Ziele →
A) Womit ist laut dem Text über die ASW jeder Lernpartner anstelle eines Schulranzens mit Büchern ausgestattet?
B) Schreiben Sie aus dem Text über die ASW die Passage von „Er erklärt: „Wenn“ bis „Unterricht weggelassen wurde.“ wortgetreu ab.

Seite →
§ §

Er erklärt: „Wenn die Lernpartner dauernd in den Unterricht müssen, haben sie keine Zeit zum Lernen und wenn Lehrkräfte durch Unterricht gebunden sind, fehlt diese Zeit für das individuelle Coaching.“ Sein Statement „Unterricht ist aller Übel Anfang“ sei nur das Resultat positiver Erfahrungen, die er mit seinem Team gemacht habe, nachdem möglichst viel Unterricht weggelassen wurde.
iPad statt Schulranzen mit Büchern
Auch die Nutzung der digitalen Medien ist an der ASW eine Selbstverständlichkeit. „Jeder Lernpartner hat ein iPad, keiner trägt mehr einen Schulranzen mit Büchern, denn auf unserer digitale Lernplattform sind alle Materialien hinterlegt.“ Die Kinder online fit zu machen, ist aber nur ein Teil des Konzeptes. „Es ist uns wichtig, den Kindern viel mehr zuzutrauen und sie beim selbstständigen Lernen zu unterstützen. Das kommt bei den Kindern und Jugendlichen super gut an.“
Die Lernpartner kommen laut Ruppaner gerne in die Schule, bleiben länger, verbringen ihre Freizeit und Wochenende hier, organisieren Schulübernachtungen. „Ich finde das richtig cool, dass wir so viel Vertrauen von der Schulleitung und Lehrer genießen und wir die schönen Räume unserer Schule jederzeit nutzen dürfen. Das ist auch sehr wertschätzend“, freut sich Lernpartner Amelie.

§ §

Datenabschnitt →
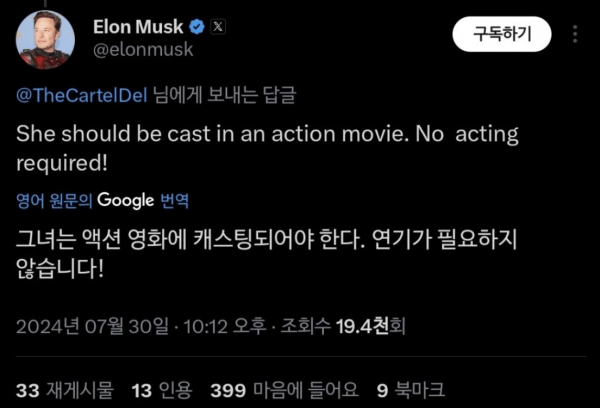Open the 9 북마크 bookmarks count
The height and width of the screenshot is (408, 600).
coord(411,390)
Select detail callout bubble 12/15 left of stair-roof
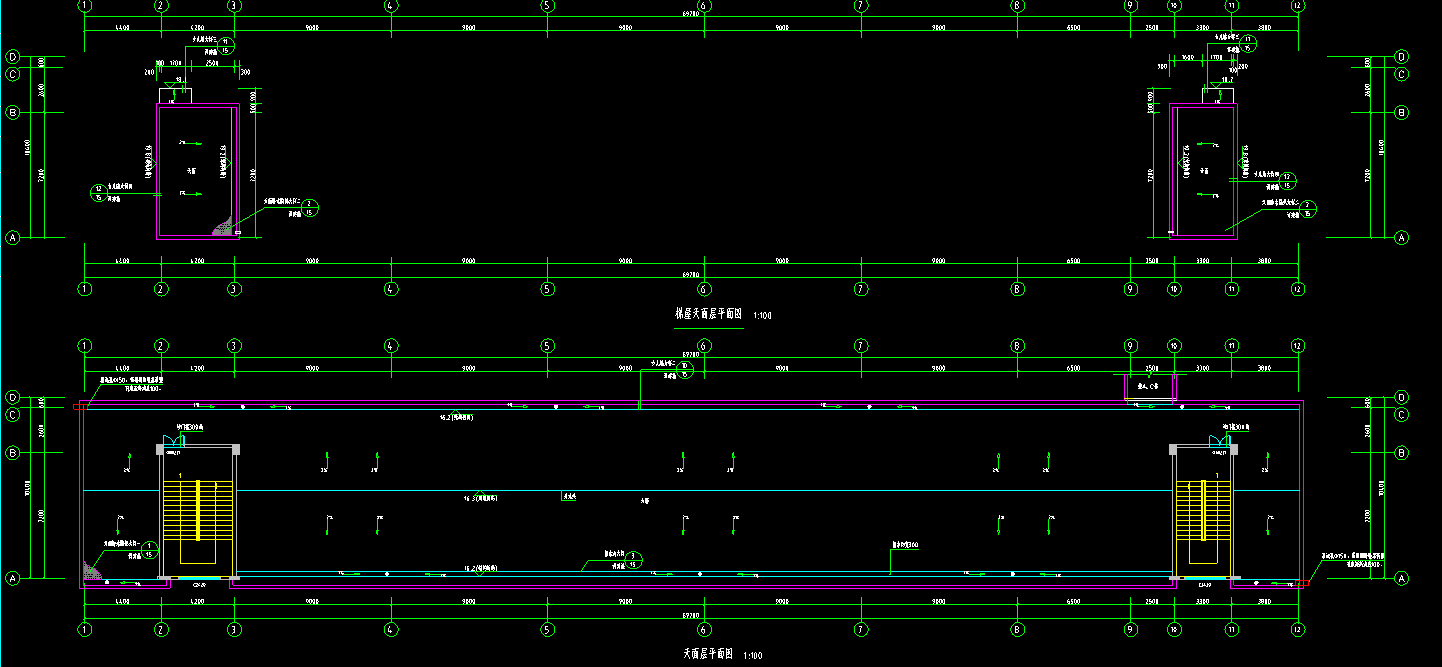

§ §

Erwartete Ergebnisse →
A) Jeder Lernpartner hat ein iPad.

B)
Er erklärt: „Wenn die Lernpartner dauernd in den Unterricht müssen, haben sie keine Zeit zum Lernen und wenn Lehrkräfte durch Unterricht gebunden sind, fehlt diese Zeit für das individuelle Coaching.“ Sein Statement „Unterricht ist aller Übel Anfang“ sei nur das Resultat positiver Erfahrungen, die er mit seinem Team gemacht habe, nachdem möglichst viel Unterricht weggelassen wurde.